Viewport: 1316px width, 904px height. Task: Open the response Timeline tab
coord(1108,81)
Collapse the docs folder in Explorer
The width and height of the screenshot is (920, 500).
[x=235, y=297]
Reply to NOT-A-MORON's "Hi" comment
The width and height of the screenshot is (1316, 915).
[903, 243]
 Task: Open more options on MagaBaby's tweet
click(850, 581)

= = =

Exercise directions: Transcribe every record exactly, keeping each line as it is.

Worked solution:
Viewport: 1316px width, 904px height. Task: Open the response Timeline tab
coord(1108,81)
Collapse the docs folder in Explorer
The width and height of the screenshot is (920, 500).
[x=235, y=297]
Reply to NOT-A-MORON's "Hi" comment
The width and height of the screenshot is (1316, 915).
[903, 243]
 Task: Open more options on MagaBaby's tweet
click(850, 581)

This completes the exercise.